Requirements:
Copy the entire listing below word for word, keeping every line as it stands.

────────

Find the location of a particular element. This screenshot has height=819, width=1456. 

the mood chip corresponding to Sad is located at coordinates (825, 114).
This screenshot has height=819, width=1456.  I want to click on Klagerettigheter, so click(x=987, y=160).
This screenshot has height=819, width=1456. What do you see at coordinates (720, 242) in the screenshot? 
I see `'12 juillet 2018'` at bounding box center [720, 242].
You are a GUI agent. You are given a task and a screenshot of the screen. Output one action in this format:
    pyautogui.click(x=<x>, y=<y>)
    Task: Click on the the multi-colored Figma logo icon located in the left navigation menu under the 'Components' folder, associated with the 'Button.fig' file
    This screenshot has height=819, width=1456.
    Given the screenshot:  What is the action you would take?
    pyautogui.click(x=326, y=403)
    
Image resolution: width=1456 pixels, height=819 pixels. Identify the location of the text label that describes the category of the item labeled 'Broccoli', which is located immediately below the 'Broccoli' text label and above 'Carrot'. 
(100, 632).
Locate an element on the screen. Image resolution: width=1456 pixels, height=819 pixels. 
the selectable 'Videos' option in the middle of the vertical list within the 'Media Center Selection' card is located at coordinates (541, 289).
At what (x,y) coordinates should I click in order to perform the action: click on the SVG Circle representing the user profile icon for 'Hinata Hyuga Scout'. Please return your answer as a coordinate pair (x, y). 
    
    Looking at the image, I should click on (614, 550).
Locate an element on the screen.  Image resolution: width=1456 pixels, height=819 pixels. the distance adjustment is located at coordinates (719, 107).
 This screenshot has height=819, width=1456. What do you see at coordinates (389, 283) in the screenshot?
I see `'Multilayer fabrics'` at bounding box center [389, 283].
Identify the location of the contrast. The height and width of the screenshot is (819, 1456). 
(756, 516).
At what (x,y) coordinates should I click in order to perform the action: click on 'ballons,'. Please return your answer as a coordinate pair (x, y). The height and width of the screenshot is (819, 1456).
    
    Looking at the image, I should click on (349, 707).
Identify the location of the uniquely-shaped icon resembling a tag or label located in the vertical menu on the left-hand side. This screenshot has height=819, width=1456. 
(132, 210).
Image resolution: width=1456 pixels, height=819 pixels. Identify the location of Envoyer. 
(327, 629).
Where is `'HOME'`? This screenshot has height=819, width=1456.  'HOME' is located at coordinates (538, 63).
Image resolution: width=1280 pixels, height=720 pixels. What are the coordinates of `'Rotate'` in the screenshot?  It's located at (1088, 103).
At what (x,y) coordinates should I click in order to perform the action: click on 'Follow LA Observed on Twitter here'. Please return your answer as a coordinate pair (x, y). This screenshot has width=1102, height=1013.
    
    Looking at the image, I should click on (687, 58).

────────

Finished exercise:
Find the location of a particular element. This screenshot has height=819, width=1456. 

the mood chip corresponding to Sad is located at coordinates (825, 114).
This screenshot has height=819, width=1456.  I want to click on Klagerettigheter, so click(x=987, y=160).
This screenshot has height=819, width=1456. What do you see at coordinates (720, 242) in the screenshot? 
I see `'12 juillet 2018'` at bounding box center [720, 242].
You are a GUI agent. You are given a task and a screenshot of the screen. Output one action in this format:
    pyautogui.click(x=<x>, y=<y>)
    Task: Click on the the multi-colored Figma logo icon located in the left navigation menu under the 'Components' folder, associated with the 'Button.fig' file
    This screenshot has height=819, width=1456.
    Given the screenshot:  What is the action you would take?
    pyautogui.click(x=326, y=403)
    
Image resolution: width=1456 pixels, height=819 pixels. Identify the location of the text label that describes the category of the item labeled 'Broccoli', which is located immediately below the 'Broccoli' text label and above 'Carrot'. 
(100, 632).
Locate an element on the screen. Image resolution: width=1456 pixels, height=819 pixels. 
the selectable 'Videos' option in the middle of the vertical list within the 'Media Center Selection' card is located at coordinates (541, 289).
At what (x,y) coordinates should I click in order to perform the action: click on the SVG Circle representing the user profile icon for 'Hinata Hyuga Scout'. Please return your answer as a coordinate pair (x, y). 
    
    Looking at the image, I should click on (614, 550).
Locate an element on the screen.  Image resolution: width=1456 pixels, height=819 pixels. the distance adjustment is located at coordinates (719, 107).
 This screenshot has height=819, width=1456. What do you see at coordinates (389, 283) in the screenshot?
I see `'Multilayer fabrics'` at bounding box center [389, 283].
Identify the location of the contrast. The height and width of the screenshot is (819, 1456). 
(756, 516).
At what (x,y) coordinates should I click in order to perform the action: click on 'ballons,'. Please return your answer as a coordinate pair (x, y). The height and width of the screenshot is (819, 1456).
    
    Looking at the image, I should click on (349, 707).
Identify the location of the uniquely-shaped icon resembling a tag or label located in the vertical menu on the left-hand side. This screenshot has height=819, width=1456. 
(132, 210).
Image resolution: width=1456 pixels, height=819 pixels. Identify the location of Envoyer. 
(327, 629).
Where is `'HOME'`? This screenshot has height=819, width=1456.  'HOME' is located at coordinates (538, 63).
Image resolution: width=1280 pixels, height=720 pixels. What are the coordinates of `'Rotate'` in the screenshot?  It's located at (1088, 103).
At what (x,y) coordinates should I click in order to perform the action: click on 'Follow LA Observed on Twitter here'. Please return your answer as a coordinate pair (x, y). This screenshot has width=1102, height=1013.
    
    Looking at the image, I should click on (687, 58).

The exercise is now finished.